Work instruction. Which lines in the records below contain the word "agent"? Report each of them.

** Input data follows **

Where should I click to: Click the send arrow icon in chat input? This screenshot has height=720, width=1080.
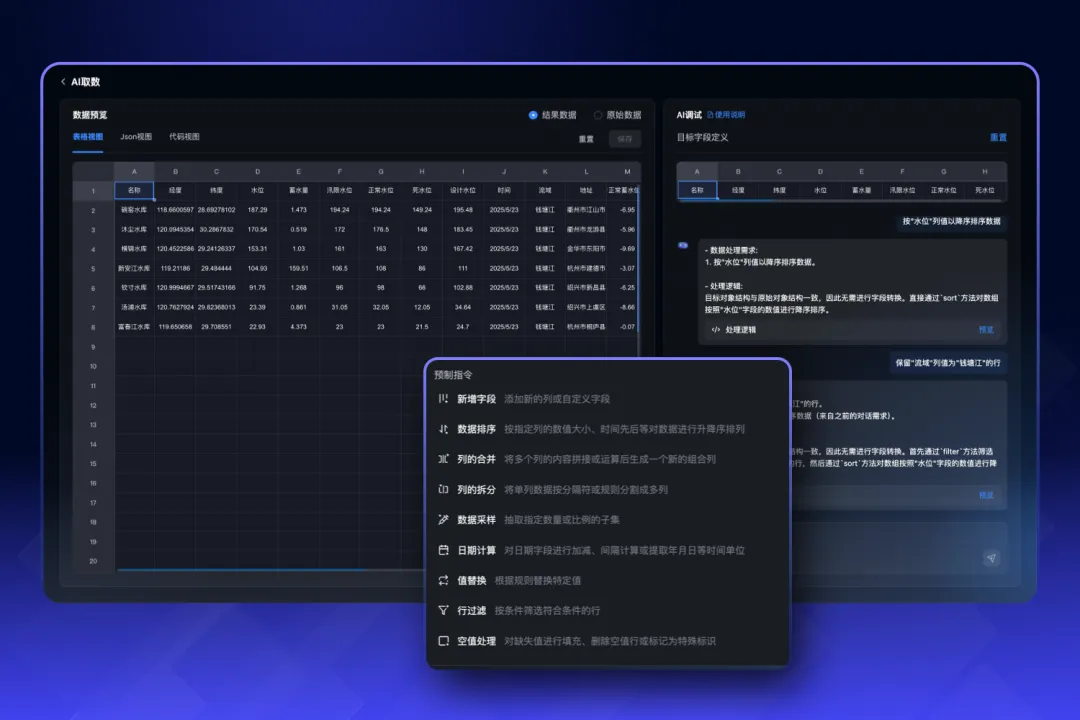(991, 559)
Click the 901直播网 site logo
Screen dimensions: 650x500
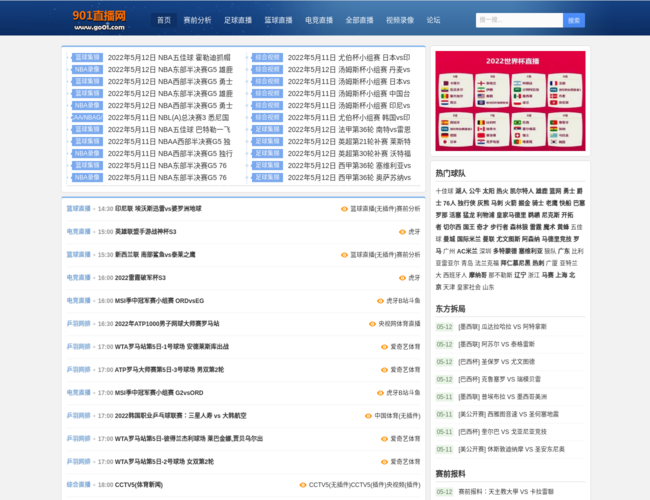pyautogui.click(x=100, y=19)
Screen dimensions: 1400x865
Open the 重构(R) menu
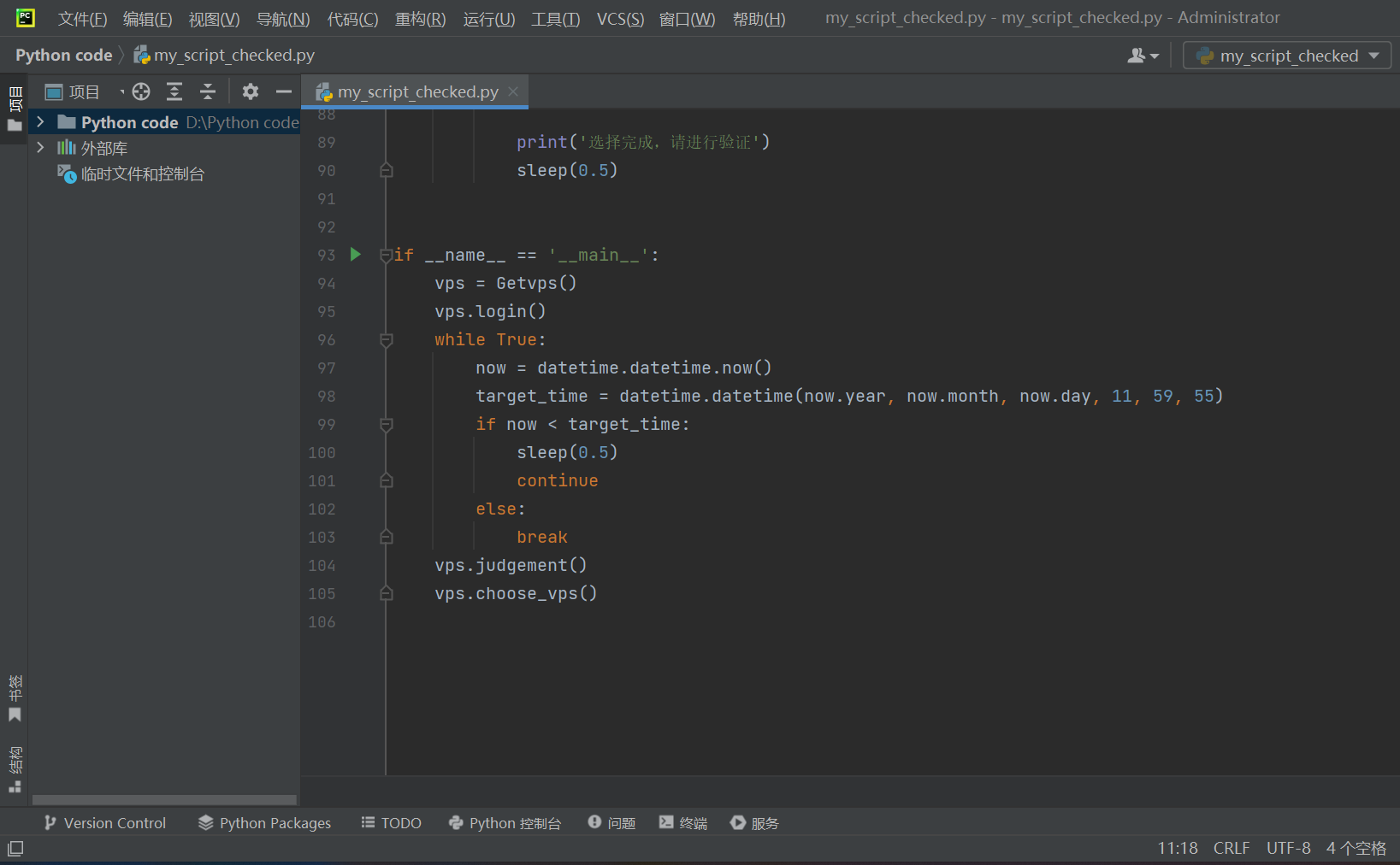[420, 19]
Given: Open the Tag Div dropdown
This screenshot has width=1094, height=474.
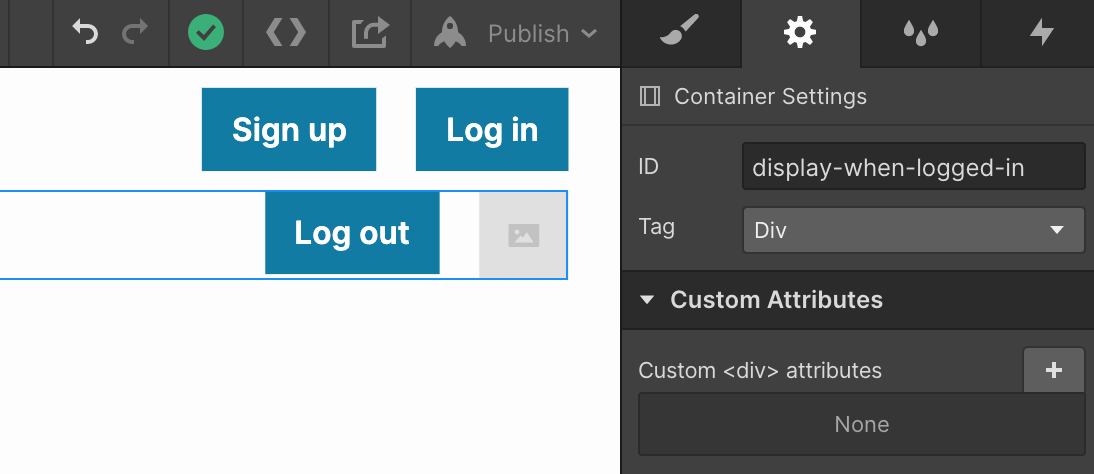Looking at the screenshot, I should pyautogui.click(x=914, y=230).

** End of Input data **
** Input data follows **

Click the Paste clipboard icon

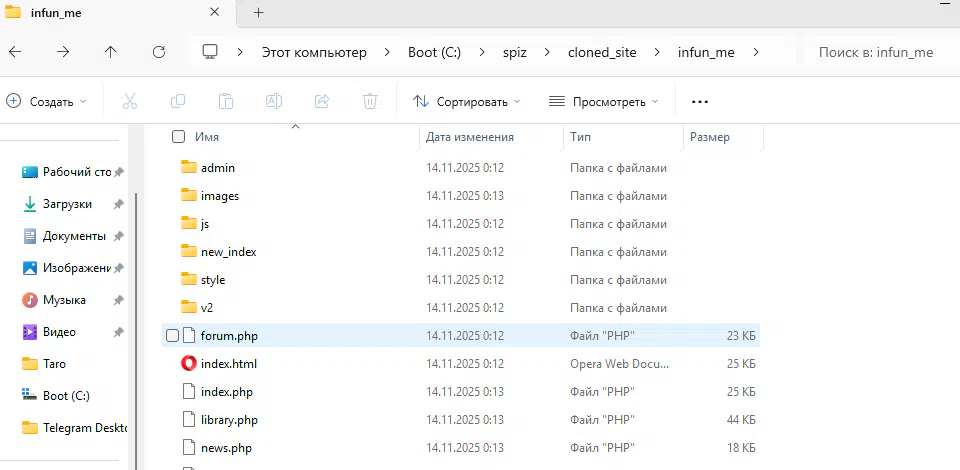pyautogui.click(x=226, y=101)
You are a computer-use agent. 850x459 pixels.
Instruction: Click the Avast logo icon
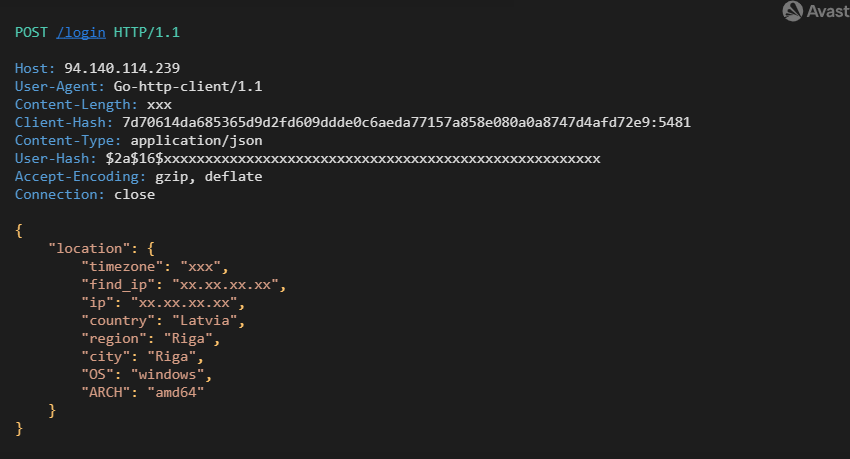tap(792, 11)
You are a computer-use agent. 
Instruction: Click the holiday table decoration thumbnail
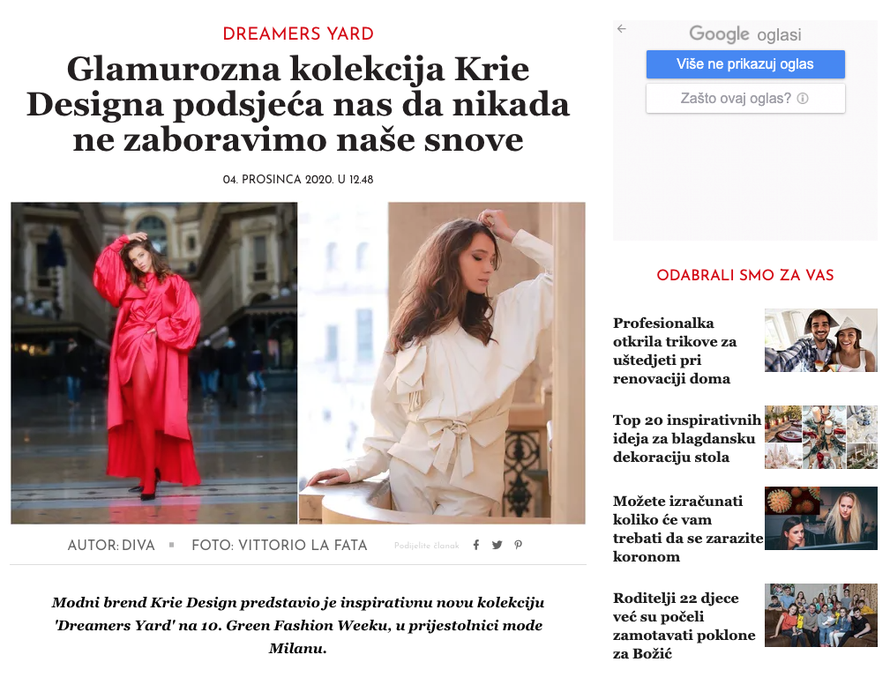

** End of Input data **
** Input data follows **

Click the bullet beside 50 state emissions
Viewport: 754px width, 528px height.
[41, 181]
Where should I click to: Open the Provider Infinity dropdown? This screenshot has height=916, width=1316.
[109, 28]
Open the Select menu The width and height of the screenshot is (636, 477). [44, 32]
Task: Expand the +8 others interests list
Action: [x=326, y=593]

** End of Input data **

Result.
You are a computer-use agent. 850x459 pixels.
You are a computer-use agent. 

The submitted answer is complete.